- Problem description: Filter these entries down to the lines that hold the word "computer", and show each of them.

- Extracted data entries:
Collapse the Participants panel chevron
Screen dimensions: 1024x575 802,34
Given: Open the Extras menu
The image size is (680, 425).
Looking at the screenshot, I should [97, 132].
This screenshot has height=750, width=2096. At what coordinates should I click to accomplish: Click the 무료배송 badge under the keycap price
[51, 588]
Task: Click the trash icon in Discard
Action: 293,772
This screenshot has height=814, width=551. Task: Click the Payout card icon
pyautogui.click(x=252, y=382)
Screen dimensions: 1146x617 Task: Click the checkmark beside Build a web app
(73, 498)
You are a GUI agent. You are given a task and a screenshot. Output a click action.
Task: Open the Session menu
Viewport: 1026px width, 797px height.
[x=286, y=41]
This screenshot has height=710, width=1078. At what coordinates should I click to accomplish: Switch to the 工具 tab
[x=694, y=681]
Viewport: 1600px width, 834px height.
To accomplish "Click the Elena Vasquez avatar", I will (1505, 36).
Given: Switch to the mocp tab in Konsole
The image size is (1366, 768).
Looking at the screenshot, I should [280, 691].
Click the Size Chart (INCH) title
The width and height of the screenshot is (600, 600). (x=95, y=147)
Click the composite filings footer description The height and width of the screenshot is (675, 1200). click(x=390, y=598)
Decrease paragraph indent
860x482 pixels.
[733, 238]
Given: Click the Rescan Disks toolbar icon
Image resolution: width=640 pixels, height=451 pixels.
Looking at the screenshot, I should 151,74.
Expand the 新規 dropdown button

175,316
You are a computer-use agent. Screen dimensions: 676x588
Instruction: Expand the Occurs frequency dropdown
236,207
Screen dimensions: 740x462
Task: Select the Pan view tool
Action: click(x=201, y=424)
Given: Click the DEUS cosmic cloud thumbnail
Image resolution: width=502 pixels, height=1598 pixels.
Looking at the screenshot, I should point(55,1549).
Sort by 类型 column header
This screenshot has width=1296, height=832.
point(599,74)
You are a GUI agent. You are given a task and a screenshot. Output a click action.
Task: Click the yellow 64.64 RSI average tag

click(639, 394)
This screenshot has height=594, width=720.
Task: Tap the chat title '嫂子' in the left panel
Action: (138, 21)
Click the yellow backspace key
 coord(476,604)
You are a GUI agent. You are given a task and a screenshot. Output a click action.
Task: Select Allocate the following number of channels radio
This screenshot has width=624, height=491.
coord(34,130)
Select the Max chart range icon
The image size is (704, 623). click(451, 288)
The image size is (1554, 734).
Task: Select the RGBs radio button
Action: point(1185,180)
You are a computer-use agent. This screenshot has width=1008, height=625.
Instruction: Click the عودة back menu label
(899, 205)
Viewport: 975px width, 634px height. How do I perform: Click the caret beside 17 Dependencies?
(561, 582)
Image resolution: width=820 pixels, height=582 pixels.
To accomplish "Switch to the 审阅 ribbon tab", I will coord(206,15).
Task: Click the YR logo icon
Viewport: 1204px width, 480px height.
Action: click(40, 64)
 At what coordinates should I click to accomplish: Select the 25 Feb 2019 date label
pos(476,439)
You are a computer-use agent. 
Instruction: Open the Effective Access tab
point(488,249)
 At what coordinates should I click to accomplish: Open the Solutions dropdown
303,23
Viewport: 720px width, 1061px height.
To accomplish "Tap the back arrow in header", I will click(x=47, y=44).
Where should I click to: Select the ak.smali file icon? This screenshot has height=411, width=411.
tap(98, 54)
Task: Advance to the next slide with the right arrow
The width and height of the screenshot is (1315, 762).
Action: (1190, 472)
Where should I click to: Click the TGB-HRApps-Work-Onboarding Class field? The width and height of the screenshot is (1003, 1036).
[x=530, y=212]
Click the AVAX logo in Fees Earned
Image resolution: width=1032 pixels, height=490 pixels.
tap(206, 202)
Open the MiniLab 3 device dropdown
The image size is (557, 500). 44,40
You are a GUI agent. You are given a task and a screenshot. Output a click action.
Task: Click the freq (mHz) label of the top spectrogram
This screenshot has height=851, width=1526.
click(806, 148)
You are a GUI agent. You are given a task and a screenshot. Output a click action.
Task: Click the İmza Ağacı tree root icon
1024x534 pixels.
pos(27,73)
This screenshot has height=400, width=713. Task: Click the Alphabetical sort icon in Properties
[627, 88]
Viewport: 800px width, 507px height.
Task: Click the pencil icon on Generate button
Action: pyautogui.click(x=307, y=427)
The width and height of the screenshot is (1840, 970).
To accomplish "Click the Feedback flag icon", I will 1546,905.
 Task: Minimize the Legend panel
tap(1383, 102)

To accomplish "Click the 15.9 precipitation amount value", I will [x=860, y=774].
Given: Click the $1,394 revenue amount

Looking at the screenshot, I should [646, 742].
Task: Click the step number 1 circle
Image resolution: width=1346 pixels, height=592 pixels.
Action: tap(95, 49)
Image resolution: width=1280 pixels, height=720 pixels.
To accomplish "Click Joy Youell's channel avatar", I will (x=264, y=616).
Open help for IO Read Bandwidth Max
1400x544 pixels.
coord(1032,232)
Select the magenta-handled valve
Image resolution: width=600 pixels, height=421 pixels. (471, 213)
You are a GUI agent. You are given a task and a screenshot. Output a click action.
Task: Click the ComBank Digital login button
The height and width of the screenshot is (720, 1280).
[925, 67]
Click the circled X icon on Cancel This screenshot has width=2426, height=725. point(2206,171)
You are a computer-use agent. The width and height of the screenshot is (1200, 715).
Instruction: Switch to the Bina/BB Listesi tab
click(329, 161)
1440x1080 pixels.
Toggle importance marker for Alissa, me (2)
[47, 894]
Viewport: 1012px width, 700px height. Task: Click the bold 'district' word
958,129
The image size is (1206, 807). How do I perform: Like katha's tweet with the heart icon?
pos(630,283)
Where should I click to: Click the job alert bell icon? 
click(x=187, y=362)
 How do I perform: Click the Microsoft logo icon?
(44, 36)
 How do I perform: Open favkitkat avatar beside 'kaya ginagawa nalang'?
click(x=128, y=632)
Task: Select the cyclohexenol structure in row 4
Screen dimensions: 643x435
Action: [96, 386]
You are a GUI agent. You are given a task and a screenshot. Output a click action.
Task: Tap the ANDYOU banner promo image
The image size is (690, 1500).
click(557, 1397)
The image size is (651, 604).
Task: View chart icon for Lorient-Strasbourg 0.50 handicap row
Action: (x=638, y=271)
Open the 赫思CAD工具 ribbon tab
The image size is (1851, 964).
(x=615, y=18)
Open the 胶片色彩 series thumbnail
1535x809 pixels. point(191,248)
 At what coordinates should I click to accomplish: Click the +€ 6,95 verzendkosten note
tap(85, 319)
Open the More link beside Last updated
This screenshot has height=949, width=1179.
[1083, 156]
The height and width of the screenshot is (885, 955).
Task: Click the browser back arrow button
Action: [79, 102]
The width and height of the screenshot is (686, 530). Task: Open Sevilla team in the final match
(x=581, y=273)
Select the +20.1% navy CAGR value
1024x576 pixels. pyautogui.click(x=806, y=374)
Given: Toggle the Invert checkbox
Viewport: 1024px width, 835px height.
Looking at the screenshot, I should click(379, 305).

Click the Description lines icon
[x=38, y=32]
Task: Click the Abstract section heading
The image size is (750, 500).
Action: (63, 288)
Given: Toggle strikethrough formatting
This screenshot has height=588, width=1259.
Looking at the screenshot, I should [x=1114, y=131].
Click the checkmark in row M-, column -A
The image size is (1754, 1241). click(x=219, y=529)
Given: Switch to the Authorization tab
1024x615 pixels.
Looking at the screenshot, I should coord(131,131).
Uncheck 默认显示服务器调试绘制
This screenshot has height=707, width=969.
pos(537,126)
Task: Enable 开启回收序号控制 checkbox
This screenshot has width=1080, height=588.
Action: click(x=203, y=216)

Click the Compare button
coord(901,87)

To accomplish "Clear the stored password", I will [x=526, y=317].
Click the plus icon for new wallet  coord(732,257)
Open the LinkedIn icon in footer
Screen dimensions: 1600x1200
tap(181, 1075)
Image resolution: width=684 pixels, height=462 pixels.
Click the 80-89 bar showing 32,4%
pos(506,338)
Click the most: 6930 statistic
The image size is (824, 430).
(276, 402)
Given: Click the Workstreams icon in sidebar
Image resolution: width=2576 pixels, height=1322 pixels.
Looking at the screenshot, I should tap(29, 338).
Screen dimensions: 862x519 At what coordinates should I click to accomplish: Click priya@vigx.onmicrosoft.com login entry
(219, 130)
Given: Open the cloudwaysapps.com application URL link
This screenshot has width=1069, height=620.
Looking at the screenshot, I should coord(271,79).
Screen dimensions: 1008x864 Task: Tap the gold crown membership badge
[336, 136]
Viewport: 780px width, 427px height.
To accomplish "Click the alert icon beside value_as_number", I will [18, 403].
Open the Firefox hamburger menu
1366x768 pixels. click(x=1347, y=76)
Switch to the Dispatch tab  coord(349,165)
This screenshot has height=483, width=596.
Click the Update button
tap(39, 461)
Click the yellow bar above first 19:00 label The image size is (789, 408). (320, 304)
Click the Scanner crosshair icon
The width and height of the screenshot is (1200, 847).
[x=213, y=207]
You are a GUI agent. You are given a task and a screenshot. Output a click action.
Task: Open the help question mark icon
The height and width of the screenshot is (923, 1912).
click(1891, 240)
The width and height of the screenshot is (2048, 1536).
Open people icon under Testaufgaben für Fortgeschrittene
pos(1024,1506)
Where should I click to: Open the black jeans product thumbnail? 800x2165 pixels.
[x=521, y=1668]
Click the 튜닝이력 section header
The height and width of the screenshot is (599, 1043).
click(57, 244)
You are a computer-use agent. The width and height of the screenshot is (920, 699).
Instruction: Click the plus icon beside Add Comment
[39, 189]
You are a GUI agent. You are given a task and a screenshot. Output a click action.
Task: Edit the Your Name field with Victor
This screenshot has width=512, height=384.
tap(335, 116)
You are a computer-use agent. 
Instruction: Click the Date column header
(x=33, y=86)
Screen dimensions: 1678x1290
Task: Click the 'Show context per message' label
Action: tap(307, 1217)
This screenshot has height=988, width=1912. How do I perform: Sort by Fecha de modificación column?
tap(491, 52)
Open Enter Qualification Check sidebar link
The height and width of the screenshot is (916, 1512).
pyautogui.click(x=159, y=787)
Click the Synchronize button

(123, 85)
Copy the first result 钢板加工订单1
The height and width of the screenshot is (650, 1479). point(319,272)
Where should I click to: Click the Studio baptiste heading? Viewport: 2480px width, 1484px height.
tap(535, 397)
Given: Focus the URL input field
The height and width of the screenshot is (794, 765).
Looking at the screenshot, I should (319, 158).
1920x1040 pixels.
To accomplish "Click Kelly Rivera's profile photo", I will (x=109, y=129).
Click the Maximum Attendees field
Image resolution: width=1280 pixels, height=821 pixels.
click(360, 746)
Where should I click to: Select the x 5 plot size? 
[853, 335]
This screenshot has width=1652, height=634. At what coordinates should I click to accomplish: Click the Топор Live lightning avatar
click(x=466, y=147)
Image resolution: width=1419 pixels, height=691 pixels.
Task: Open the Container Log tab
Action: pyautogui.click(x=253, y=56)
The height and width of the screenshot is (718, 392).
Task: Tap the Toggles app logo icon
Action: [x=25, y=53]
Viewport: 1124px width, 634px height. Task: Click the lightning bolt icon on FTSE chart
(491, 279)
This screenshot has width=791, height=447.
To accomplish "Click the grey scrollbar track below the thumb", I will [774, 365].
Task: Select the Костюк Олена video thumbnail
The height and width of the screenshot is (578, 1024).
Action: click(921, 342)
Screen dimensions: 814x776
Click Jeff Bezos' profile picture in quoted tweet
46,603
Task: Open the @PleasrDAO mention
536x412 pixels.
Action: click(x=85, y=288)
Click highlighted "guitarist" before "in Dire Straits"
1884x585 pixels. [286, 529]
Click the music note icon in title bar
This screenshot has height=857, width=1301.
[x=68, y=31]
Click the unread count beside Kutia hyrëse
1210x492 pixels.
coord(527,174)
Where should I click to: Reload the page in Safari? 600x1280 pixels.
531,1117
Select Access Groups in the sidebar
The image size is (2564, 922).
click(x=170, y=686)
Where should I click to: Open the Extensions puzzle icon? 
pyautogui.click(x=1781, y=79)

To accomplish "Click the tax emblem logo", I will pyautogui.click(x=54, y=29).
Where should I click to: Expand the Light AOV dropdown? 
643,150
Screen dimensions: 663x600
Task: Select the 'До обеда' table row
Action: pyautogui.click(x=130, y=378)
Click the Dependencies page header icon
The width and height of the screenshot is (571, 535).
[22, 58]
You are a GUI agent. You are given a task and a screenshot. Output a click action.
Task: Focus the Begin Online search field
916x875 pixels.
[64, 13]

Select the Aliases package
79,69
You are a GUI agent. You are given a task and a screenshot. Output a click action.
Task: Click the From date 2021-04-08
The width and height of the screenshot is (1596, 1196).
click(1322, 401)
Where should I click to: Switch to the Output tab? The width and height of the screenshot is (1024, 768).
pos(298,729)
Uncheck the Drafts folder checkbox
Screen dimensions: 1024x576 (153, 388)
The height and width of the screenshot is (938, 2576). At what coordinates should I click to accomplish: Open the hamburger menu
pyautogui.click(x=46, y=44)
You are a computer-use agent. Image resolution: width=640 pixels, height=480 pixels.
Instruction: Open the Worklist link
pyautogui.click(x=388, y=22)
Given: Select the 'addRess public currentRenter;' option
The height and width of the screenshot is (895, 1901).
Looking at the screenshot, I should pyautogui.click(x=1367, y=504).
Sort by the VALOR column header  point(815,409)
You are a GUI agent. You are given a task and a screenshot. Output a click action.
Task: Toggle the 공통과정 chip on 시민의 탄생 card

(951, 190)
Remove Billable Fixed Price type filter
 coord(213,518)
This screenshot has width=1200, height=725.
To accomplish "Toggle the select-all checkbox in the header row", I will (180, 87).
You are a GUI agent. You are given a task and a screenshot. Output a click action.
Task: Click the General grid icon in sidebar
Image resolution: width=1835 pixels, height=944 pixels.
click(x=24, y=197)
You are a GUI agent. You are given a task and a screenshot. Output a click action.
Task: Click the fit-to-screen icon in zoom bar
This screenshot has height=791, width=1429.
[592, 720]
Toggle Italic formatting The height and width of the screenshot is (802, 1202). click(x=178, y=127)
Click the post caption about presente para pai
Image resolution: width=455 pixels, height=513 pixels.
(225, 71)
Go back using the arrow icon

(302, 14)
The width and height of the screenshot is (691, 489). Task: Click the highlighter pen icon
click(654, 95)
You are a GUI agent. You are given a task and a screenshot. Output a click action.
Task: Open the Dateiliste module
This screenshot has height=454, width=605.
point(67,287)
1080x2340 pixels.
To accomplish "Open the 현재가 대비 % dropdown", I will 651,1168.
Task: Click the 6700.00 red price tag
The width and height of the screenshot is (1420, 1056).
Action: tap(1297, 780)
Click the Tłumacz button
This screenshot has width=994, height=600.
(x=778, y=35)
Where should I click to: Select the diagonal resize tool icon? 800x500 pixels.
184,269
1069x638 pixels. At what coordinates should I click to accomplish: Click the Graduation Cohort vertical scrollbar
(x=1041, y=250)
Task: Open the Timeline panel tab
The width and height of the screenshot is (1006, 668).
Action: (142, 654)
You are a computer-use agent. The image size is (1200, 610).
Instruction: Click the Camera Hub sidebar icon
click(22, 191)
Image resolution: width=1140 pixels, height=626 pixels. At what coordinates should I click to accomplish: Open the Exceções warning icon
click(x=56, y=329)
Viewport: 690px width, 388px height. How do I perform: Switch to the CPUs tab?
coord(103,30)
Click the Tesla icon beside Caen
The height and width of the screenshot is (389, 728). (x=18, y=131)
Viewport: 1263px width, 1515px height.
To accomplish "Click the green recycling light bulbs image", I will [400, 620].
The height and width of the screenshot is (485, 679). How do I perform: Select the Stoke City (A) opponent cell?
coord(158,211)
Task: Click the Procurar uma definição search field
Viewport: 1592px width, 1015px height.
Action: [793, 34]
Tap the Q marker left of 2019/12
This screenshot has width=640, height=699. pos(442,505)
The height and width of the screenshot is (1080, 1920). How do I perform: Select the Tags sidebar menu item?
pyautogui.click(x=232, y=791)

- Written reply:
You are a computer-use agent. Screen dimensions: 676x588
You are a computer-use agent. This screenshot has width=1008, height=625.
You are a computer-use agent. 
You are a computer-use agent. The width and height of the screenshot is (1200, 715).
You are a computer-use agent. The width and height of the screenshot is (920, 699).
You are a computer-use agent. 
You are a computer-use agent. Image resolution: width=640 pixels, height=480 pixels.
You are a computer-use agent. The image size is (1200, 610).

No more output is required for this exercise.